In Woodstock you can find a wonderful array of colour and sparkle at the Oxfordshire Craft Guild’s flagship annual show at the Oxfordshire Museum, which runs until 30th December. Amongst the glittering glass and sumptuous textiles, wonderful ceramics pieces that have an archaeological feel, and smooth silky wooden bowls with unusual inlaid veneers, you’ll find delicate yet striking jewellery by North Leigh’s Rose Hallam. Each piece is created by painting wood, paper and card (often recycled), and using photomontage, with silver earring and necklace fittings. Highly durable and light to wear, colourful, stylish, and with breathtaking attention to detail, Rose’s jewellery is handmade individually from decorated card and photos, which is hand rolled before more than ten coats of lacquer are applied.

Rose is inspired by the seasons, as well as her surroundings, and so her colours change throughout the year, and her creations often depict Oxfordshire scenes, places or occasions in highly original cufflinks, brooches, necklaces or earrings which can end up both abstract or traditional in design. Most recently, the stained glass in St Martin’s Church in Bladon near Woodstock has inspired her Christmas jewellery series, which sparkles with rich blues, golden haired angels and drifting snow.

“My husband and I have lived in Oxfordshire for a very long time,” she smiles, “and for years we’d meant to visit Bladon Churchyard and see Winston Churchill’s grave. When we finally did, earlier this year, I went inside to see the church’s windows because I love the bright delineated colours of stained glass and the effects that the light shining through brings.”

There, as well as seeing the stained glass window which commemorated 50 years since Churchill’s death in January 1965 (and includes imagery of a Spitfire, a gas mask and a cat), Rose found herself captivated by another beautiful window. This shows a cherubic choir and is based on a Joshua Reynolds painting of angels’ heads, the composition of which, according to the Tate, was inspired by a red chalk drawing of four cherubs’ heads by the Italian seventeenth-century artist Carlo Maratta, which is now in the British Museum. “There were wonderful patterned tiles on the floor in the knave too, so I may have some new terracotta designs too,” Rose continues.

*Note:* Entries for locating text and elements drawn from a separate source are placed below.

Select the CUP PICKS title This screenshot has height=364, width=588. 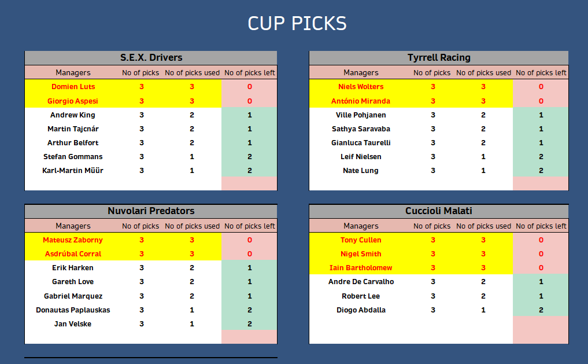[297, 23]
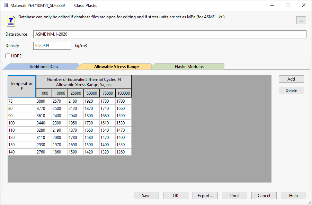Add a new table row
This screenshot has width=312, height=205.
[x=291, y=79]
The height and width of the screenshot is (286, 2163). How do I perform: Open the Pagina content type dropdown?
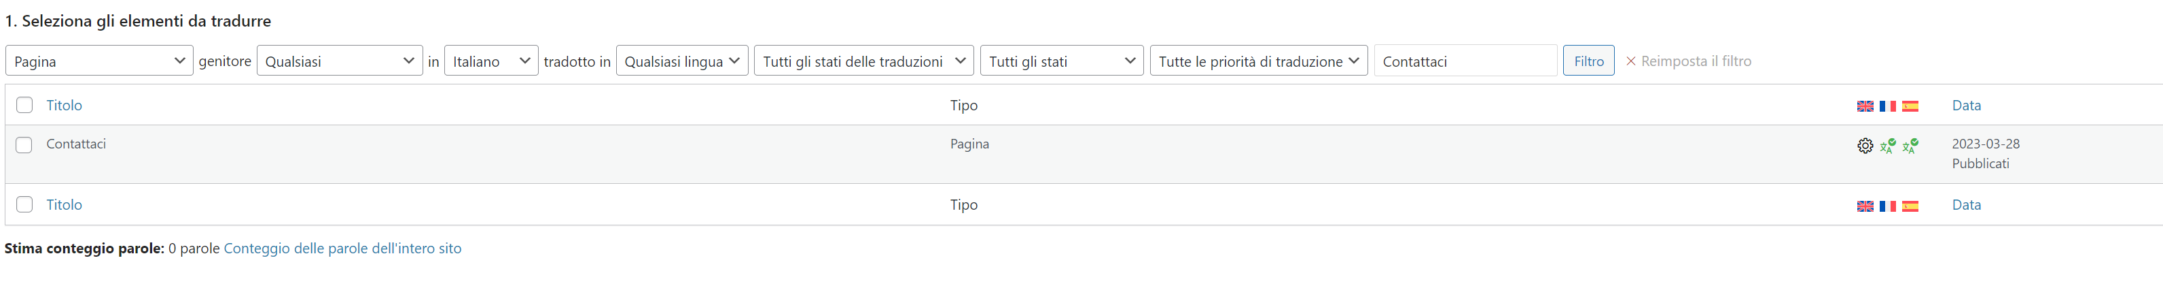[99, 61]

Rose’s inspiration is broad, and so her different collections use as their base, amongst other things, William Morris’ Strawberry Thief, poppies and cornflowers, surfers on the Cornish sea alongside which Rose grew up, and – the perfect gift for book lovers – book covers lined up at the Oxford Literary Festival. For the art enthusiast, Rose has also taken a photo of a box of artist’s pastels, a strong rainbow of stripes, and using the original image produced a range of geometric abstracts. “I’m hoping to do something similar with coloured pencils too,” adds Rose.